*What you will do*: Please output the lines from the one with "5 [tab] (887, 872)" through the end of the data exactly as written, omitting all pictures.

*Data to use*:
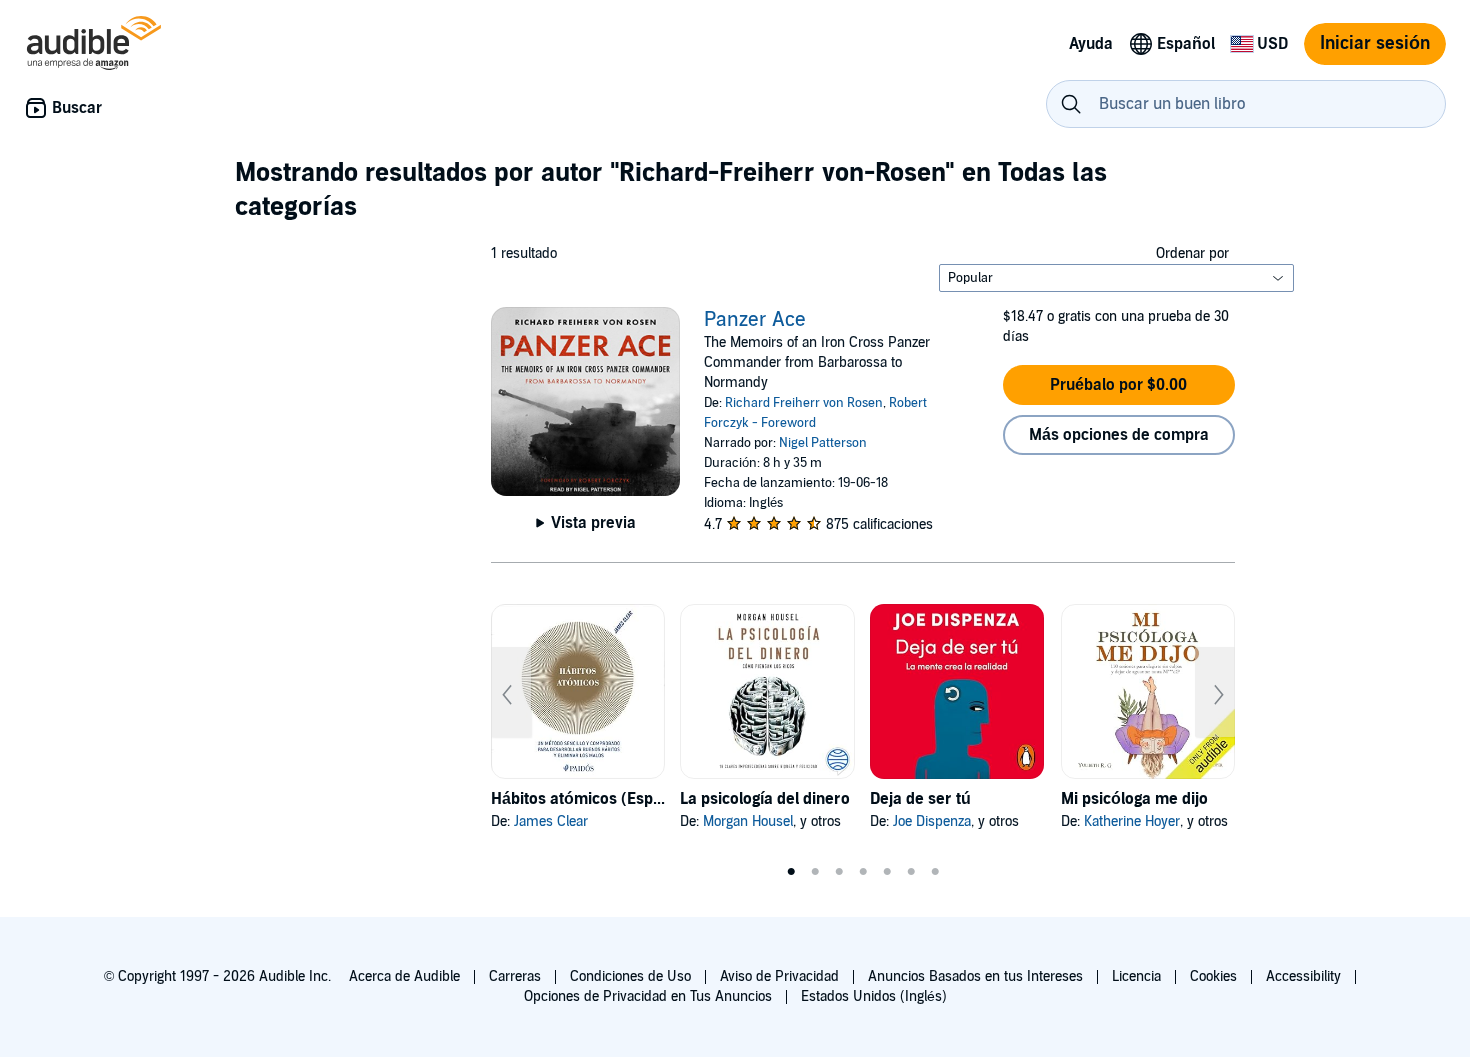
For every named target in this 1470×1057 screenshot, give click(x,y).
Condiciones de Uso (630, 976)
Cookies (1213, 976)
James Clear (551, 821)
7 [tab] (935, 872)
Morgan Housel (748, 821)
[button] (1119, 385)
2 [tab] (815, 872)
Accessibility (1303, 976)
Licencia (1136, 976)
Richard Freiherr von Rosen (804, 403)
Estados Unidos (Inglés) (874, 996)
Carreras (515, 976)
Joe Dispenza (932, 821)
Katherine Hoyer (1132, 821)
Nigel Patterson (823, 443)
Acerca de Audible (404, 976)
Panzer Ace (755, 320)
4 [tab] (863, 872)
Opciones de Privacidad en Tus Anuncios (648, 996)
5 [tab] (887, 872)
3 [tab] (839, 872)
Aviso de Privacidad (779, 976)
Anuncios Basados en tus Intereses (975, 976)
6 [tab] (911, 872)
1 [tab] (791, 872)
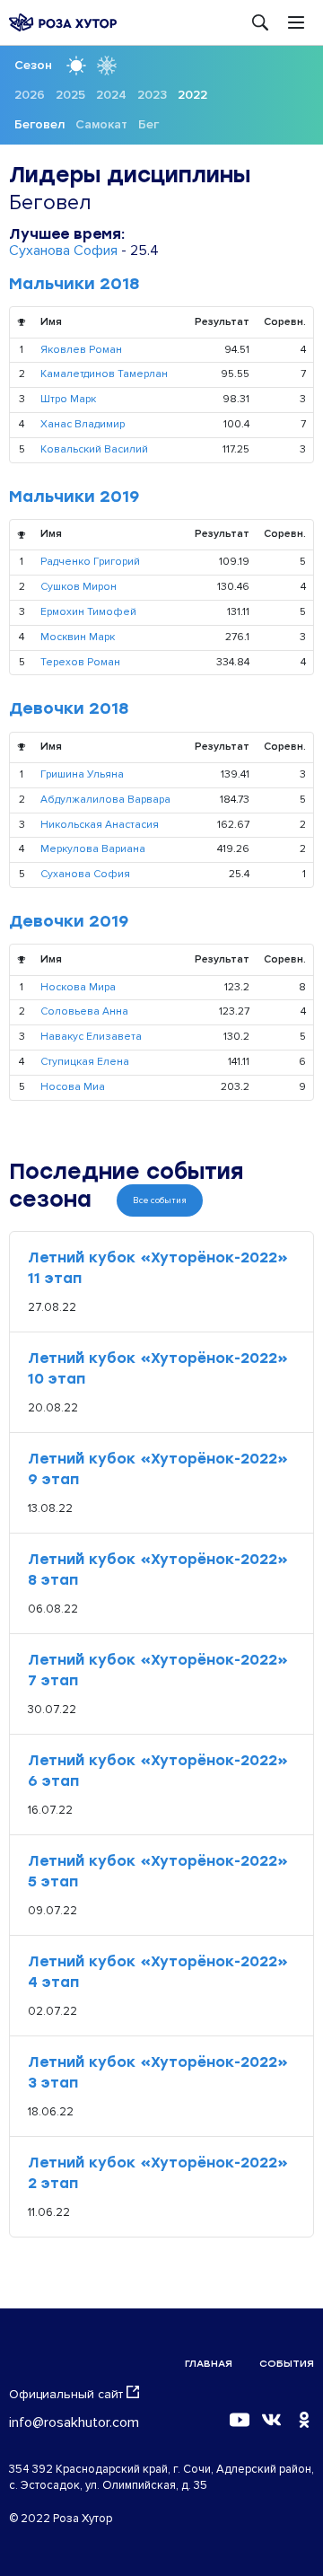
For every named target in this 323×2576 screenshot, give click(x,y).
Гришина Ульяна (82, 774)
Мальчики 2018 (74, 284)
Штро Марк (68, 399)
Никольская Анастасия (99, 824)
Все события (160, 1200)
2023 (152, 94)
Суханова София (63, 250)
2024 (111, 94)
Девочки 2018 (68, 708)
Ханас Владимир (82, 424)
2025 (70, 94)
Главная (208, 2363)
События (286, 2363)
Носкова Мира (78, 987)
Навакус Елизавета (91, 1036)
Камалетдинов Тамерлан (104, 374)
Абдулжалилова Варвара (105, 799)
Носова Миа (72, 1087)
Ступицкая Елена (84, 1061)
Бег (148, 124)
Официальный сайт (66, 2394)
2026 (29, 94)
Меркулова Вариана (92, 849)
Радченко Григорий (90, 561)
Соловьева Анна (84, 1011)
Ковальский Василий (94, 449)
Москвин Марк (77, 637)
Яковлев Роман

*Response*:
5 [tab] (887, 872)
3 [tab] (839, 872)
Aviso de Privacidad (779, 976)
Anuncios Basados en tus Intereses (975, 976)
6 [tab] (911, 872)
1 [tab] (791, 872)
For every named target in this 323×2576 screenshot, give click(x,y).
Гришина Ульяна (82, 774)
Мальчики 2018 (74, 284)
Штро Марк (68, 399)
Никольская Анастасия (99, 824)
Все события (160, 1200)
2023 (152, 94)
Суханова София (63, 250)
2024 (111, 94)
Девочки 2018 (68, 708)
Ханас Владимир (82, 424)
2025 (70, 94)
Главная (208, 2363)
События (286, 2363)
Носкова Мира (78, 987)
Навакус Елизавета (91, 1036)
Камалетдинов Тамерлан (104, 374)
Абдулжалилова Варвара (105, 799)
Носова Миа (72, 1087)
Ступицкая Елена (84, 1061)
Бег (148, 124)
Официальный сайт (66, 2394)
2026 (29, 94)
Меркулова Вариана (92, 849)
Радченко Григорий (90, 561)
Соловьева Анна (84, 1011)
Ковальский Василий (94, 449)
Москвин Марк (77, 637)
Яковлев Роман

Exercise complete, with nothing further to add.